- _Work item_
Below are the entries; state how many of their lines contain the string "pixels", and nothing more.

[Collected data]
━━━━━━━━━━━━━━━━━━━━━━━━━━━━━━
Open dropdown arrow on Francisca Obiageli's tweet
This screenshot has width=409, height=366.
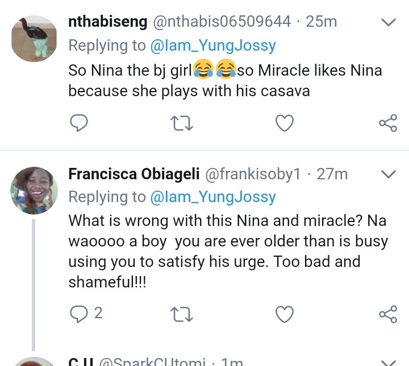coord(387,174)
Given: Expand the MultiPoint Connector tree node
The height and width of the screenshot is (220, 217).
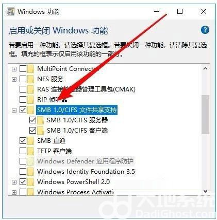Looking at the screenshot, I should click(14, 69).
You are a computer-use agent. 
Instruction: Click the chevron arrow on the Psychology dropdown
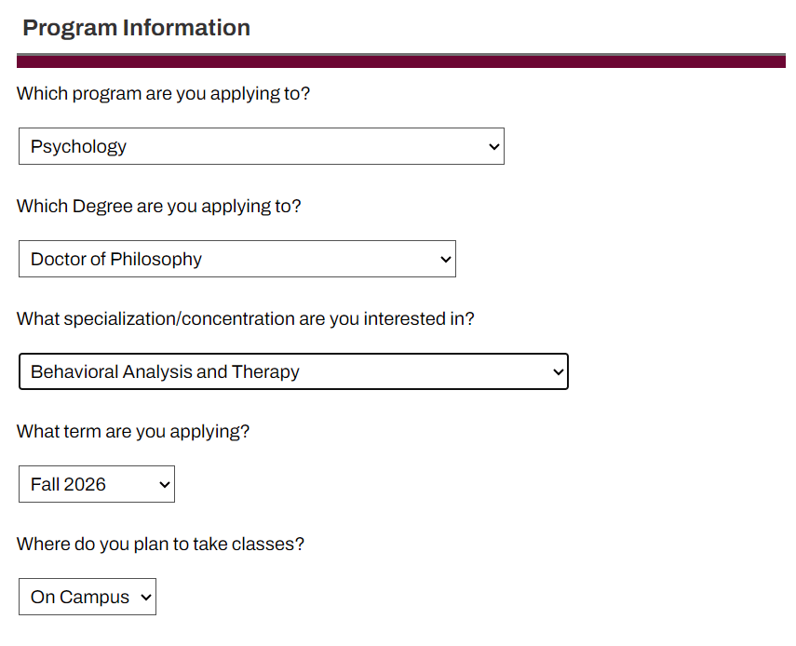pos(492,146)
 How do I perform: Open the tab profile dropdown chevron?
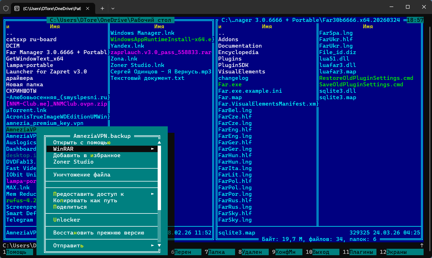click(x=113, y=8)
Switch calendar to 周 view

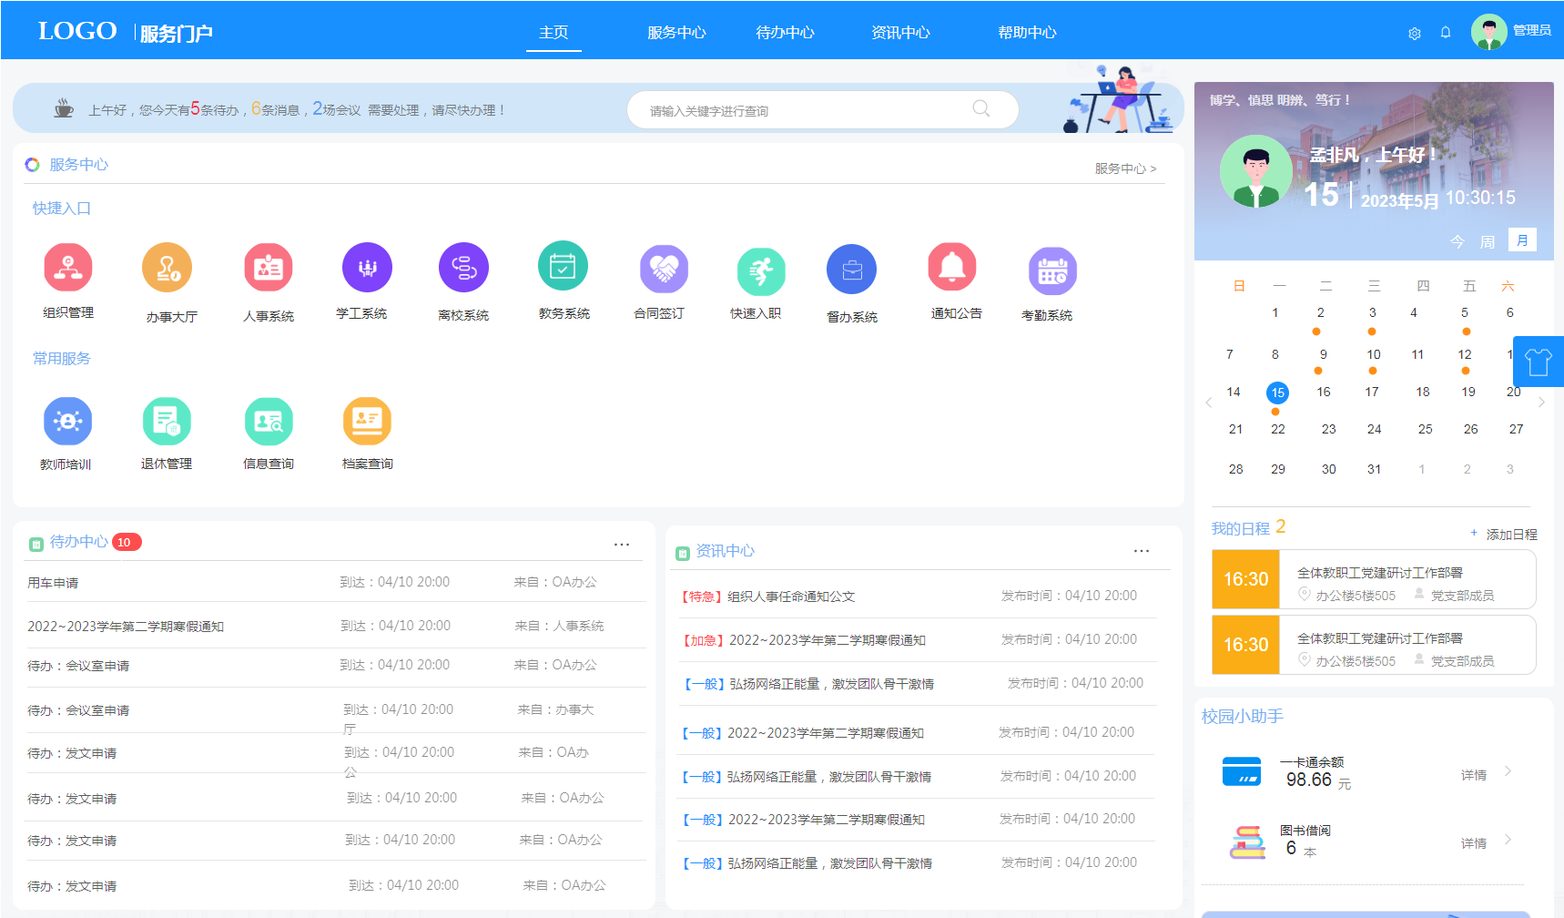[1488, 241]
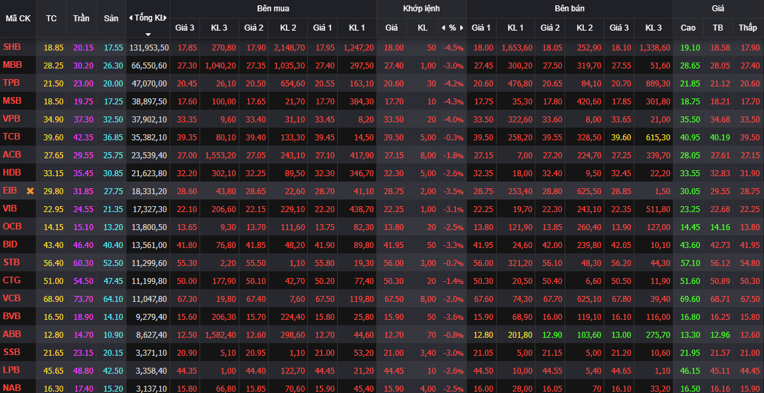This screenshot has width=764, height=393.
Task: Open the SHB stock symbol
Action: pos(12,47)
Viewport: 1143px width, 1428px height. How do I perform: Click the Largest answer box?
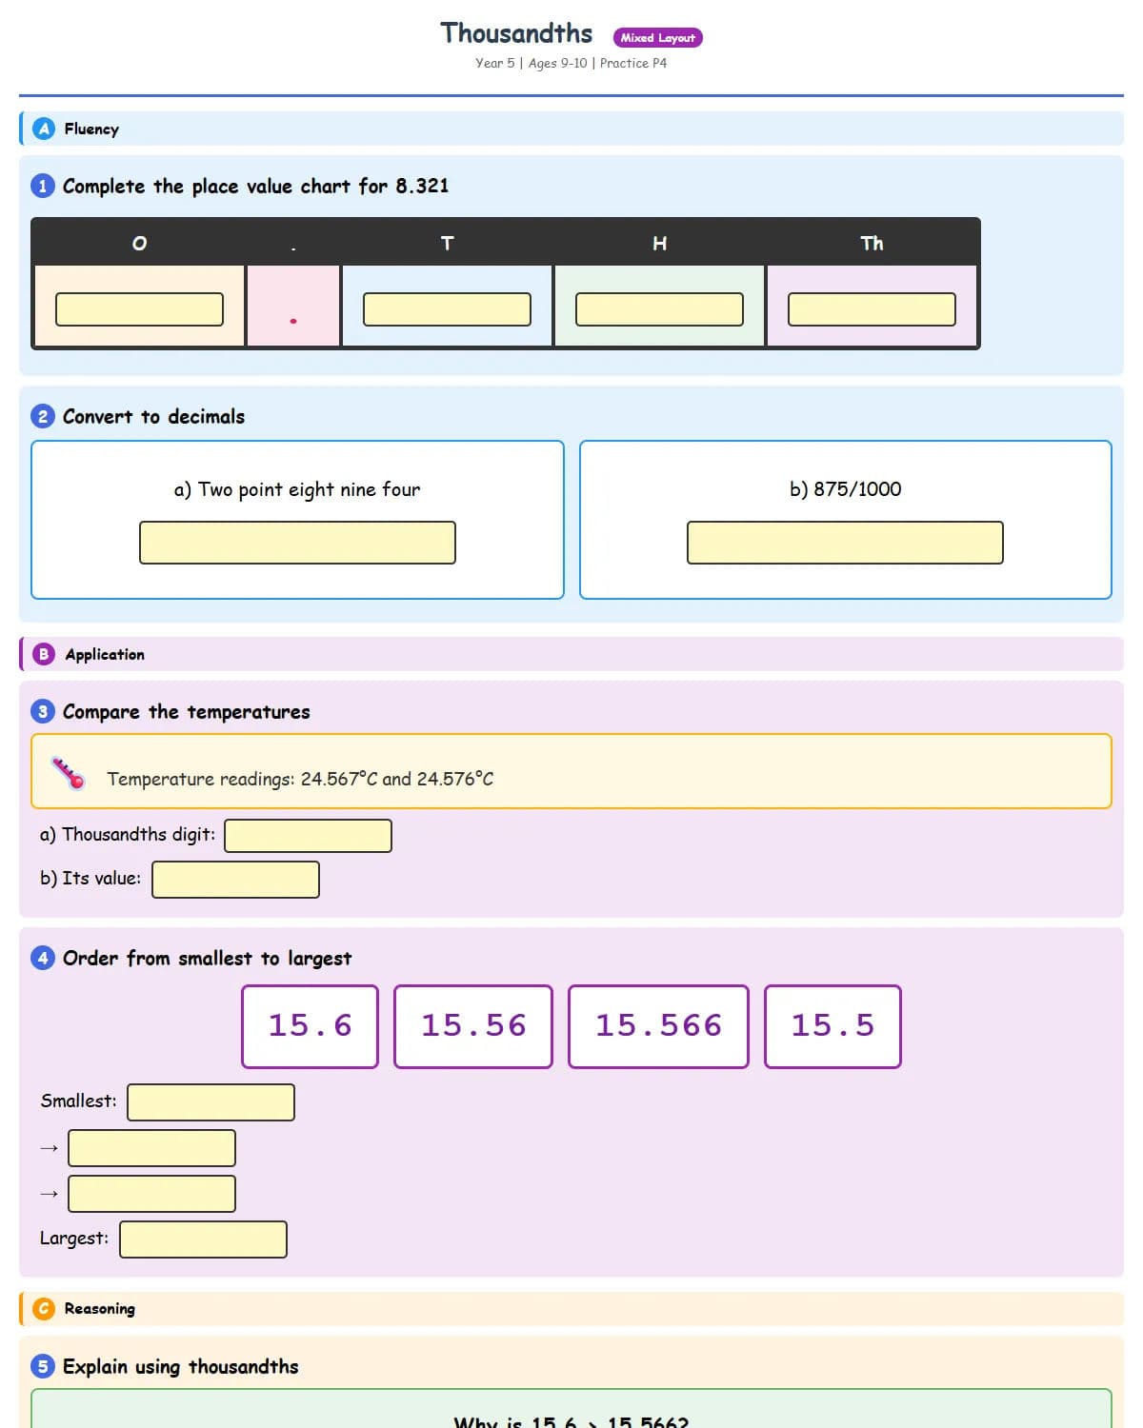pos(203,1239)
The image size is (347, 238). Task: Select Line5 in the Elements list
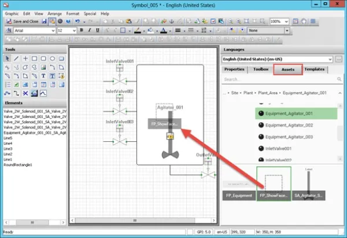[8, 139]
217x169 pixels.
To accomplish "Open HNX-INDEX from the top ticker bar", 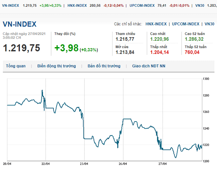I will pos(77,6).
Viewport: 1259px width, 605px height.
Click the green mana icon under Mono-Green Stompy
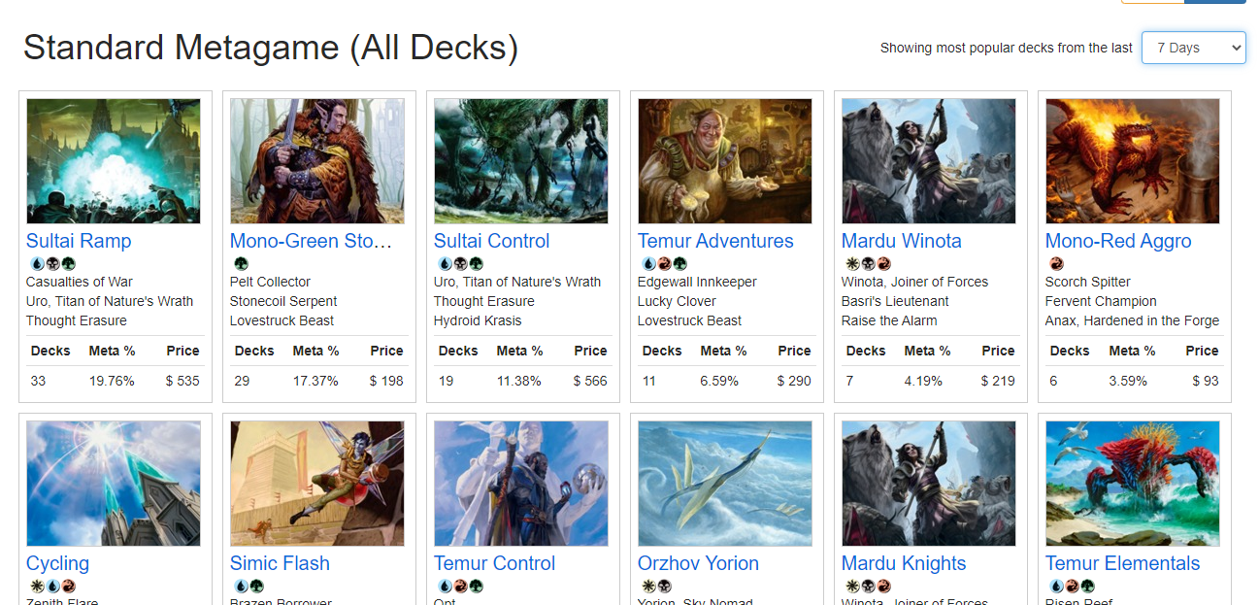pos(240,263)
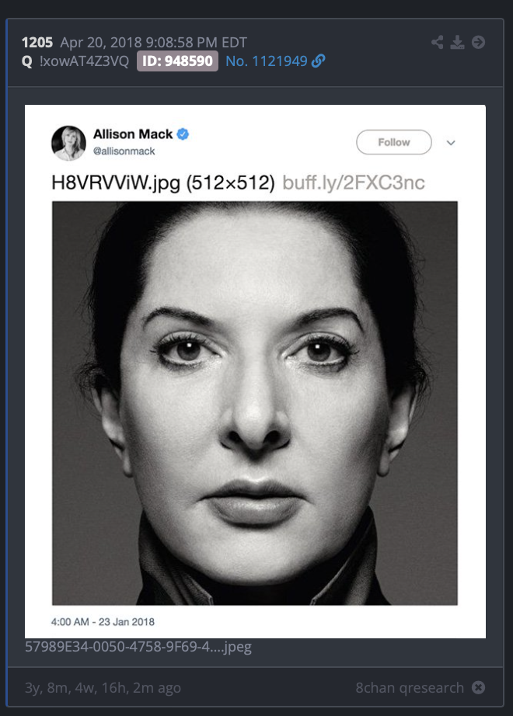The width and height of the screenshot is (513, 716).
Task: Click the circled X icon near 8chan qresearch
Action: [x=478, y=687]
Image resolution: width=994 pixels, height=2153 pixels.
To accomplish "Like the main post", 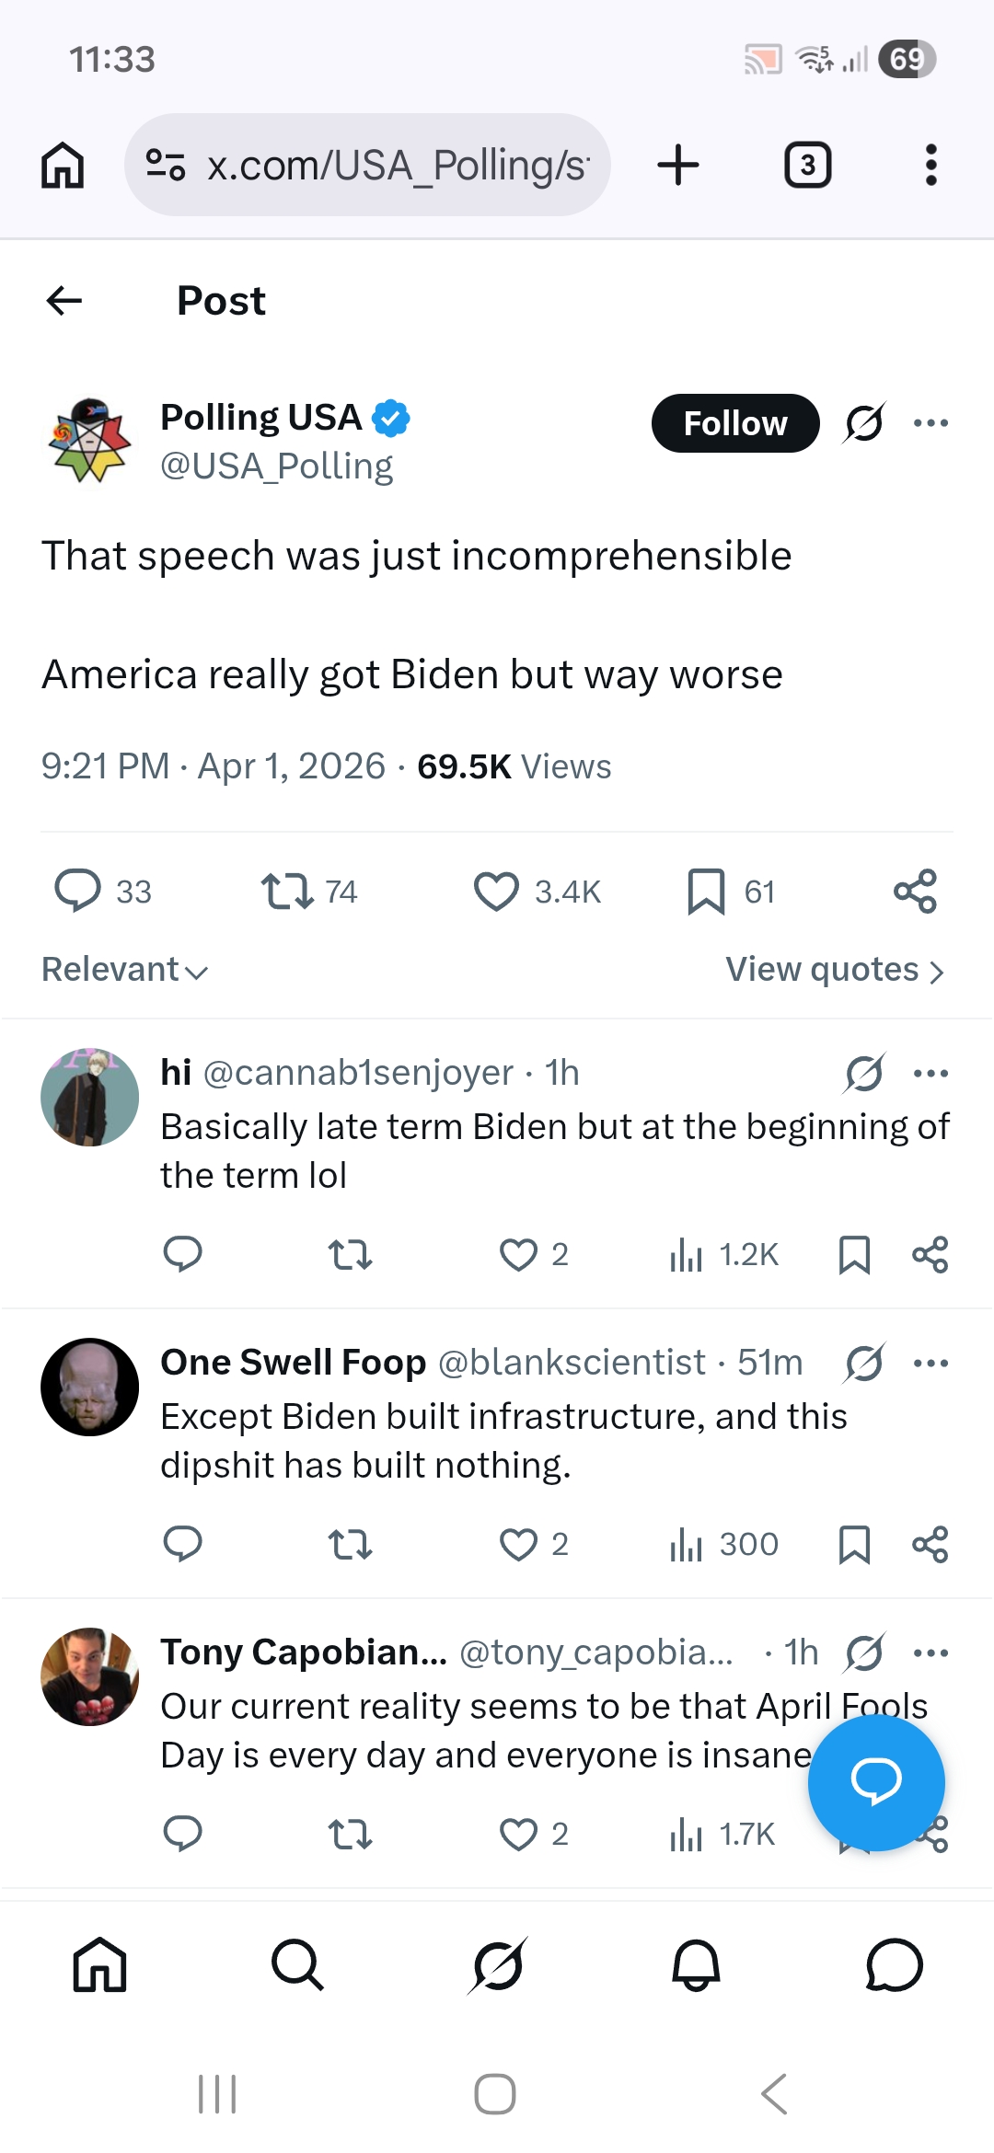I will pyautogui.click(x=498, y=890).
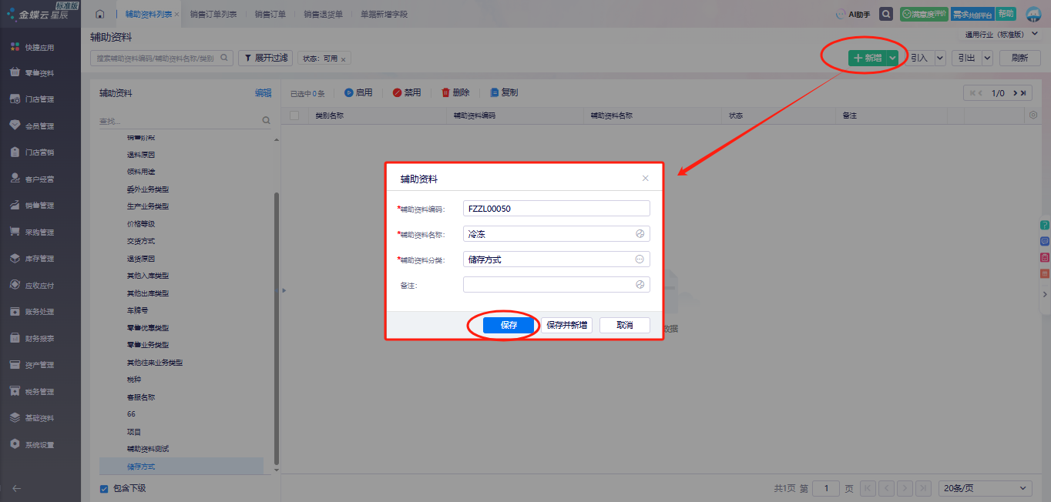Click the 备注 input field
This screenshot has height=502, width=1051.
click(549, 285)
━━━━━━━━━━━━━━━━━━━━━━━━━━━━━━
- _Answer to this problem_
2